> Required work: Find the line containing "Sweatshirt Tüylenmesi Nasıl Önlenir? (21, 1979)". Retype it and every line after it through the end of the entries, exactly as written, with nothing added.

> Records to process:
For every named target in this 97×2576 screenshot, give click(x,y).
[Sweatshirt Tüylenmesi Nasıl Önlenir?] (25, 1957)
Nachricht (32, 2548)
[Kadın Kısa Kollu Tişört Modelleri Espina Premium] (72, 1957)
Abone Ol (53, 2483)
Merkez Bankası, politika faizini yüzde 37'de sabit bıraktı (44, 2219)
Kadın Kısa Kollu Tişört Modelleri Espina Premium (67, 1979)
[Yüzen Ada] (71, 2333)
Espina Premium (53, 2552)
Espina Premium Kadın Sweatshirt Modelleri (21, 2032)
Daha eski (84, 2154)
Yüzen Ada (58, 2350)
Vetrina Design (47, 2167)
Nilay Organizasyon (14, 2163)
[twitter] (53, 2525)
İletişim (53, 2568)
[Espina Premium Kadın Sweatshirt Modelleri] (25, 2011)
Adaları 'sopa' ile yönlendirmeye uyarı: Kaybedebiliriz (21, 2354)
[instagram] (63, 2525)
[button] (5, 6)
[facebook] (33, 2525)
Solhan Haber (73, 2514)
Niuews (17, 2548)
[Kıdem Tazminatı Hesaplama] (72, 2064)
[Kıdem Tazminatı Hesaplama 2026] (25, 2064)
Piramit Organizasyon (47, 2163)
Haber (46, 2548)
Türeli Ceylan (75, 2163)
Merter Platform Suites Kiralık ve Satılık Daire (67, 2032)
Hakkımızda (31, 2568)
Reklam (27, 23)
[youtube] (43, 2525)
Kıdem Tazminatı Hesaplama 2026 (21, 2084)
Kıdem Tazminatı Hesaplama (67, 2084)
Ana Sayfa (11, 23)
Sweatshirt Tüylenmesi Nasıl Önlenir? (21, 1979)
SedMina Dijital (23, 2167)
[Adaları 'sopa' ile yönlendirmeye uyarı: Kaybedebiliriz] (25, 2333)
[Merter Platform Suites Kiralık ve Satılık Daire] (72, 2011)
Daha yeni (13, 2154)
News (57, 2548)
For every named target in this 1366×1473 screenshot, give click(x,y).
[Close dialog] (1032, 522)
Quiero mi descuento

> Answer to this exercise:
Sweatshirt Tüylenmesi Nasıl Önlenir? (21, 1979)
SedMina Dijital (23, 2167)
[Adaları 'sopa' ile yönlendirmeye uyarı: Kaybedebiliriz] (25, 2333)
[Merter Platform Suites Kiralık ve Satılık Daire] (72, 2011)
Daha yeni (13, 2154)
News (57, 2548)
For every named target in this 1366×1473 screenshot, give click(x,y).
[Close dialog] (1032, 522)
Quiero mi descuento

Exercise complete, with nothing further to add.